R/grpss.R
In grpss: Group Screening and Selection

Documented in grpss grpss.default grpss.formula

#' Group screening and selection
#' @description Performs the grouped variable screening and selection.
#' @param X A matrix of grouped predictors.
#' @param y A numeric vector of response.
#' @param formula An object of class "\code{\link{formula}}".
#' @param data An optional data frame.
#' @param group A vector of describing the grouping of the predictors.
#' Numeric and consectutive group indices are recommended.
#' @param threshold A threshold meaning how many groups are screened out. The default is \code{NULL}.
#' See details.
#' @param scale The type of scaling of the predictors. The default is "\code{standardize}".
#' @param criterion The screening criterion. The default is "\code{gSIS}".
#' @param family A description of the error distribution and link function to be used
#' in the model. The default is "\code{gaussian}".
#' @param select A logical value indicating whether to perform the grouped variable selection.
#' The default is \code{FALSE}.
#' @param penalty The penalty to be applied to the screened model. The default is
#' "\code{grSCAD}". Only valid when \code{select = TRUE}.
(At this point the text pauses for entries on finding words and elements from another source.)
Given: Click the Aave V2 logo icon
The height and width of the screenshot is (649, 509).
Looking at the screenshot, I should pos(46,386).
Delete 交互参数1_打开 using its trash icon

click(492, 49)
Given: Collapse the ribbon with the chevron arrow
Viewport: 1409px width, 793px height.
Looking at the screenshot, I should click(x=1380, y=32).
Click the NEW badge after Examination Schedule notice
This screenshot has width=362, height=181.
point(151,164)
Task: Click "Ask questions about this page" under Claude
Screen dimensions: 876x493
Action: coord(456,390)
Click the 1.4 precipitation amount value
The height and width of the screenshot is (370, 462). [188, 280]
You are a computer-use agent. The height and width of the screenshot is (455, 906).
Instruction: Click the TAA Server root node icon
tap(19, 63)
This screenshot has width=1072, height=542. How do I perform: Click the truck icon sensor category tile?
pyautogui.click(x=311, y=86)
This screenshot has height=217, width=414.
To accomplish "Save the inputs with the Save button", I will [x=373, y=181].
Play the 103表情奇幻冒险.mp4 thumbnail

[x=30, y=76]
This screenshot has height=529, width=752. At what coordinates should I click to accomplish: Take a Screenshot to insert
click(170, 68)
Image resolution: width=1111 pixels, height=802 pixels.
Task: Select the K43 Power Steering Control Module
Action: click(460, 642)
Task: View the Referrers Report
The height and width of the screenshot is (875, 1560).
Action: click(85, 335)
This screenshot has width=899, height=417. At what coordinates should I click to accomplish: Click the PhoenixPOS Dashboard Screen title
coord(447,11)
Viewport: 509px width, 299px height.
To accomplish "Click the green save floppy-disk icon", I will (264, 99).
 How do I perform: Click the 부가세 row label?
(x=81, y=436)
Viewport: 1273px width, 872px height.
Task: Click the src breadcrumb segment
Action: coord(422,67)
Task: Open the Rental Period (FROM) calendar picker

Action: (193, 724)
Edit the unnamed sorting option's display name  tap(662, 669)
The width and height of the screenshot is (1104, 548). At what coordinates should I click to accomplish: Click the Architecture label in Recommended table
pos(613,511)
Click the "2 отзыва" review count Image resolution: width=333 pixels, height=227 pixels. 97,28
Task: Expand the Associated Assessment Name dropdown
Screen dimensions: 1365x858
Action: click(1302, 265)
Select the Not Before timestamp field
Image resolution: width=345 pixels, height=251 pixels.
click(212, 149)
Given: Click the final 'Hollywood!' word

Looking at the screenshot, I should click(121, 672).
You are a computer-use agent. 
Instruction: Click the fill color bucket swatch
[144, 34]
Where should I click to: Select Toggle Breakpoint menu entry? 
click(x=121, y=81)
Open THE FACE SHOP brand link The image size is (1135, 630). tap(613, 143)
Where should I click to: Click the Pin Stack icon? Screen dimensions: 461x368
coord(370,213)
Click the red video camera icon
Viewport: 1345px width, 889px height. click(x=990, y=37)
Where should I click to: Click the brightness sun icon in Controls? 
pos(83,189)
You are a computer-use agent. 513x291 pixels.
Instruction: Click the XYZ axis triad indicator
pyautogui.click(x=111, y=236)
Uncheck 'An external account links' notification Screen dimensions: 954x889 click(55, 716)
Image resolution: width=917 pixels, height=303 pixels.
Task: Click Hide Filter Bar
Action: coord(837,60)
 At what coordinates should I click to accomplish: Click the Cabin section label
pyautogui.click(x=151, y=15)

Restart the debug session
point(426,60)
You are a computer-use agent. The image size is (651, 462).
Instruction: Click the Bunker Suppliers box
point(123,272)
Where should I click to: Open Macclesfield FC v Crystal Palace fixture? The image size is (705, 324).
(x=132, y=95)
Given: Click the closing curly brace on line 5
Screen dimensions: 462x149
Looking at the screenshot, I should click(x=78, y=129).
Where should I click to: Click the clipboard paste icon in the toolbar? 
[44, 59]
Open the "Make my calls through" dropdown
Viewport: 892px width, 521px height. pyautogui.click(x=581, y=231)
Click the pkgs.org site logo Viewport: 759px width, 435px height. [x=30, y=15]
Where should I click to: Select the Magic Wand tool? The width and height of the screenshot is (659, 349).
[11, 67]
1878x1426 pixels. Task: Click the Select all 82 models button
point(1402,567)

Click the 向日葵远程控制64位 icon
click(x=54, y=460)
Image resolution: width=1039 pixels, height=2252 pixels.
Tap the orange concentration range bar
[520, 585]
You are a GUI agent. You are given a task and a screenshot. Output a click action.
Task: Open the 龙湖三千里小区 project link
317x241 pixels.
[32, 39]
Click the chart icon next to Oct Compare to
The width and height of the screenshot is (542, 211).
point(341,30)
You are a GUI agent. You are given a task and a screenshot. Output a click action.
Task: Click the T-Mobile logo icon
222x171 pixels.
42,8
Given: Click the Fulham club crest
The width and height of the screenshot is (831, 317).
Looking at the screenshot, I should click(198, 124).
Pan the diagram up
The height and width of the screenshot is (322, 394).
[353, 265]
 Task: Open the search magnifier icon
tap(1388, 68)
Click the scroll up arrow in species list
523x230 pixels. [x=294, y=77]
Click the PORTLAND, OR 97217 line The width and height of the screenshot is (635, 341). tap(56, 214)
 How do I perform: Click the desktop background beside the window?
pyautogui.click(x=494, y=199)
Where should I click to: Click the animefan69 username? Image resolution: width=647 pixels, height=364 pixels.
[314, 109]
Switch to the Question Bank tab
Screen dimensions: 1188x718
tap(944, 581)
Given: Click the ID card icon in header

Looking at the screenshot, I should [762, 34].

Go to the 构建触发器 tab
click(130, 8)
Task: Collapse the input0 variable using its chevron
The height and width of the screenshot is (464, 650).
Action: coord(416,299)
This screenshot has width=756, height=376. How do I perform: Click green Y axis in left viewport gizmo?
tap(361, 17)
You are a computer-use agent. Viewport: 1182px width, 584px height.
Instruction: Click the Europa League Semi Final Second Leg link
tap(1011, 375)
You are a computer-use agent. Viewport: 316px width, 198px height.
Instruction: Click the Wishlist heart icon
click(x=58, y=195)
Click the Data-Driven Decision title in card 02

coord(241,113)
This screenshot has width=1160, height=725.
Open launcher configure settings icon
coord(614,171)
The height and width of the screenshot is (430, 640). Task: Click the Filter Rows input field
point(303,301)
#' @param cross.validation A logical value indicating whether to perform the k-fold
#' cross-validation when conducting the grouped variable selection. Only valid when
#' \code{select = TRUE}. The default is \code{FALSE}.
#' @param norm The type of norm applied to \code{criterion = gSIS} and
#' \code{criterion = gHOLP}. The default is \code{L1} norm.
#' @param q A quantile for calculating the data-driven threshold in the permutation-based
#' grouped screening. The default is \code{1}. (i.e., the maximum absolute value of the
#' permuted estimates). See details for more information.
#' @param perm.seed A seed of the random number generator used for the permutation-based
#' screening to obtain the threshold. See details.
#' @param nfolds The number of folds to perform the cross-validation. The default is \code{10}.
#' @param cv.seed A seed of the random number generator used for the cross-validation.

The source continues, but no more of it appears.